## Goal of the exercise
Sort through the entries below and pull out lines containing the word "handle".

Items listed in a dataset:
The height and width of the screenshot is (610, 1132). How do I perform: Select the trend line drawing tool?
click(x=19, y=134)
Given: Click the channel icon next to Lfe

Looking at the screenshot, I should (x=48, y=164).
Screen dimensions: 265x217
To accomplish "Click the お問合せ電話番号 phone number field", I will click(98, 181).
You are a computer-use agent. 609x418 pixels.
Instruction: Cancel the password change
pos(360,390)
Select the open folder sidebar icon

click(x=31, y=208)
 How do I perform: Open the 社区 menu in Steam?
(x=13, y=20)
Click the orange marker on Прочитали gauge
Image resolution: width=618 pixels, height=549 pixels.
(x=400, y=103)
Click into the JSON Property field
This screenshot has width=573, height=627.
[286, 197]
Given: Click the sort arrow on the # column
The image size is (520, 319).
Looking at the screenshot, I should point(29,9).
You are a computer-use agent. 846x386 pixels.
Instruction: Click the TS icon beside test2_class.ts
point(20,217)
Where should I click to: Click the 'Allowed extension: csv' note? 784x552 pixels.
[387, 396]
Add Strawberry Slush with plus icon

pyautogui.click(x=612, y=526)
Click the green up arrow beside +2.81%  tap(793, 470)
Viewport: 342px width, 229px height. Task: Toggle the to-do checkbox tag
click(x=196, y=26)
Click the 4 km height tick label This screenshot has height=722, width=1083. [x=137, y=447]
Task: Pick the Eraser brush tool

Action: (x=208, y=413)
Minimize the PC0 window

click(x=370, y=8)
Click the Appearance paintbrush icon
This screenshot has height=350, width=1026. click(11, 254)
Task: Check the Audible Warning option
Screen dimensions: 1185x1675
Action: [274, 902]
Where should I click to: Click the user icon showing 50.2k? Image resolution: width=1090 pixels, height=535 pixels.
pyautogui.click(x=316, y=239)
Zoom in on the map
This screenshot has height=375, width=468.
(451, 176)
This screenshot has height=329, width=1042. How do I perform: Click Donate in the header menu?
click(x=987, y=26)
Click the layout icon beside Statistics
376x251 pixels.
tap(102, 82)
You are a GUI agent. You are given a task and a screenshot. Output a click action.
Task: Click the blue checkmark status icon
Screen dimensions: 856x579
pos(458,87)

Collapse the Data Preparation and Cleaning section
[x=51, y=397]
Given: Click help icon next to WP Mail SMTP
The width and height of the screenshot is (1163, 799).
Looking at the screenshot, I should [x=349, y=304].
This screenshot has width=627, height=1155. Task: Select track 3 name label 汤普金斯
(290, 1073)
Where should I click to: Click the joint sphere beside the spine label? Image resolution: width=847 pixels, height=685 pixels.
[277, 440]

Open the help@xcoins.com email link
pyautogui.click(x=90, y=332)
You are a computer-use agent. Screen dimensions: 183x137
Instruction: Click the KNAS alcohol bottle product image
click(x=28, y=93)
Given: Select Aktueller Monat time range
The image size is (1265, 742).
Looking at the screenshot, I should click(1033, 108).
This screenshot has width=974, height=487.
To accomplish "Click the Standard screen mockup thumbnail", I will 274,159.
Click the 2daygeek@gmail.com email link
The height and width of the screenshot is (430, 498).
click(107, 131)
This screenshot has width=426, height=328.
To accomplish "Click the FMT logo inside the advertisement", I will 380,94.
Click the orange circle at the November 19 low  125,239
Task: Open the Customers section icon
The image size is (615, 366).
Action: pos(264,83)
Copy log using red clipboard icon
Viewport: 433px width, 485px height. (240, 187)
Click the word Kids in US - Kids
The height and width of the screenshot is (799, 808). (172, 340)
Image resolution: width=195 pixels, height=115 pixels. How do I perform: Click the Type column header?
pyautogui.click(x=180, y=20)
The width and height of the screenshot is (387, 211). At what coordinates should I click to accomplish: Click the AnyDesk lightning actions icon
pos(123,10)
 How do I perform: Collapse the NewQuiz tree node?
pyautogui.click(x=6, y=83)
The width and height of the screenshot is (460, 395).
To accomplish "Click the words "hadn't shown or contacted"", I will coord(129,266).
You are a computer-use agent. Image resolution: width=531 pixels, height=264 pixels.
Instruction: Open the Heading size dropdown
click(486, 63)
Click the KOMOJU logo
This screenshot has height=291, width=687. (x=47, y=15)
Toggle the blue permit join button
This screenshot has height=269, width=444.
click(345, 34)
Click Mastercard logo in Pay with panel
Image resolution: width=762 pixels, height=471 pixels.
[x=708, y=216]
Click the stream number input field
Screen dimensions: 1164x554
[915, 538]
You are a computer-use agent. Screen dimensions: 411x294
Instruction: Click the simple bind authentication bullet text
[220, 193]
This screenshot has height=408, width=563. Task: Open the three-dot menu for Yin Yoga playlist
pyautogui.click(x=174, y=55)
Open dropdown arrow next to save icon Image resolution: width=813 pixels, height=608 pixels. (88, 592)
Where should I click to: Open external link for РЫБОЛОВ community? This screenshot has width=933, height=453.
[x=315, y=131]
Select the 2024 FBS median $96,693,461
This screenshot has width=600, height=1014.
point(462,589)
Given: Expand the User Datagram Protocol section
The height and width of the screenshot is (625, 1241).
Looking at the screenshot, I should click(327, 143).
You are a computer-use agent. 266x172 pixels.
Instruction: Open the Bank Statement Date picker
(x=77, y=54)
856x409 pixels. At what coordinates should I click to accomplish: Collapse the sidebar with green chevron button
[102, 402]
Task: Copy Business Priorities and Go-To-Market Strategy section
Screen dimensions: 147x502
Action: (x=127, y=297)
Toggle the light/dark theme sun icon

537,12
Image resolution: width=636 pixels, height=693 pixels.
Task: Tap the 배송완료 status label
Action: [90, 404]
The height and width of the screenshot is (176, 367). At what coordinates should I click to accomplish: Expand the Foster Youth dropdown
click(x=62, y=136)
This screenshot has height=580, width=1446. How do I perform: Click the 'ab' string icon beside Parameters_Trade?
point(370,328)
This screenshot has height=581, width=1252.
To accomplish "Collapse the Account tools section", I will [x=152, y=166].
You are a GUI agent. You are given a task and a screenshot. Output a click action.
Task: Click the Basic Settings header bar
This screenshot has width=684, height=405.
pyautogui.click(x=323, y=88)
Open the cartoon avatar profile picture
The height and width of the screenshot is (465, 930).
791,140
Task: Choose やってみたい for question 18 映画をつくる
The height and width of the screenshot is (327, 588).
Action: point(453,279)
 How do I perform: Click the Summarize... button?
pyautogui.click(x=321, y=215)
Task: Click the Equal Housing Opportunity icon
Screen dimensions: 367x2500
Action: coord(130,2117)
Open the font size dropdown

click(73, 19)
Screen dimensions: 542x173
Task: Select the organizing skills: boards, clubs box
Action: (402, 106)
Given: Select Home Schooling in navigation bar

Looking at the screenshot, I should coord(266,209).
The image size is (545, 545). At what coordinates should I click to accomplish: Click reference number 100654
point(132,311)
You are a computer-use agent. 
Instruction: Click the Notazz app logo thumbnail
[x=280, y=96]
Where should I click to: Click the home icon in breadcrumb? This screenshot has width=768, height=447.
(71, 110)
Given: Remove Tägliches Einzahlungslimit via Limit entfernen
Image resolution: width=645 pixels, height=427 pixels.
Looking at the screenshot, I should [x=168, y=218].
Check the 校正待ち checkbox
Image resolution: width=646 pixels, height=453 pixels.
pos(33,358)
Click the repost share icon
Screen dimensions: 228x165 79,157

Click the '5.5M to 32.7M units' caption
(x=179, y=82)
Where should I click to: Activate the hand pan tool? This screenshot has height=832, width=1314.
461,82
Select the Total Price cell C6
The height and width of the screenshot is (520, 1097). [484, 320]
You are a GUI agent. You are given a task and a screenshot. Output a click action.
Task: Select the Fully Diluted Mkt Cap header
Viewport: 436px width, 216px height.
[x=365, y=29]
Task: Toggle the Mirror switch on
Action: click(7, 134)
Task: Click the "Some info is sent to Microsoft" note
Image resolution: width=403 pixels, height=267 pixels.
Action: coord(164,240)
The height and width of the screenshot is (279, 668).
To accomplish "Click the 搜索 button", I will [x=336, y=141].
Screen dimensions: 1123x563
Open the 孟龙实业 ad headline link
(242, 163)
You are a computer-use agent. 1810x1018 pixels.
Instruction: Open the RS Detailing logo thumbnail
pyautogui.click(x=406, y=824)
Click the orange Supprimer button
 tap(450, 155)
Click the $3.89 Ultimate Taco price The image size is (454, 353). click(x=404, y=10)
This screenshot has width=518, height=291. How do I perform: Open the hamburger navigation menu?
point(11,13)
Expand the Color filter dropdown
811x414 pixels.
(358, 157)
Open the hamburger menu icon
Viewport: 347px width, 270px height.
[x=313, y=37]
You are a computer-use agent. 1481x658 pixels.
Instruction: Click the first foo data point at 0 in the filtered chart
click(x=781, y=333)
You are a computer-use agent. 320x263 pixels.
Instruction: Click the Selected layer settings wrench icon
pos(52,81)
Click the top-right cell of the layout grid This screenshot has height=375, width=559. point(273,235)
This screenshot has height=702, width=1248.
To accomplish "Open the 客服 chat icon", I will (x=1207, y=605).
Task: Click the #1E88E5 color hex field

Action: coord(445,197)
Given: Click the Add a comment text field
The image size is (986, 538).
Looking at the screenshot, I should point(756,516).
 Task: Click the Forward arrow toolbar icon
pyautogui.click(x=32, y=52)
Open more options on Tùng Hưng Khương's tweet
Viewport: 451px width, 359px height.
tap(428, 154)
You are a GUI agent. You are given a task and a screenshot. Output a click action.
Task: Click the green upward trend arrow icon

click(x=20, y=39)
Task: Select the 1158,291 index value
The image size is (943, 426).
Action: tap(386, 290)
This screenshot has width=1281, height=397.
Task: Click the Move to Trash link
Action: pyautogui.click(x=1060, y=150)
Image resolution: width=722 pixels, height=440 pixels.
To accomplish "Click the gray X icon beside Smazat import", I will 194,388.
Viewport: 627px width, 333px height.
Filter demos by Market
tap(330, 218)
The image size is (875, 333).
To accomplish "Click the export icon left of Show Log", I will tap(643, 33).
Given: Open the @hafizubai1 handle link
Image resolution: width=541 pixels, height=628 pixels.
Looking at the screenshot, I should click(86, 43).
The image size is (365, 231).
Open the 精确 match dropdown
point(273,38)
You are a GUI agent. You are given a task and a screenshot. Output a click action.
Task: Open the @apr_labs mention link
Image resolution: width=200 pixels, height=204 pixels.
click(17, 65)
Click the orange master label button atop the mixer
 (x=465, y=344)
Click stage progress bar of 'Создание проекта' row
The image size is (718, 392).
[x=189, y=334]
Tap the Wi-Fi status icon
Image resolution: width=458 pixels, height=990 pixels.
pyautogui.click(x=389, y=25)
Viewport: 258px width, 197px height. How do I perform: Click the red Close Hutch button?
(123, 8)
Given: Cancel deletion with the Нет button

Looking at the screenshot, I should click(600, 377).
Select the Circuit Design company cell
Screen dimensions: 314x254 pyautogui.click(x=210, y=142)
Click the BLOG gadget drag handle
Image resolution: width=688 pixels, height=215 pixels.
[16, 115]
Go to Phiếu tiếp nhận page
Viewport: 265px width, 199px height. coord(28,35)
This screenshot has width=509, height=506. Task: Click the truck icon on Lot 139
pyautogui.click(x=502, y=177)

## Exercise output
Given: Open the @hafizubai1 handle link
Click the BLOG gadget drag handle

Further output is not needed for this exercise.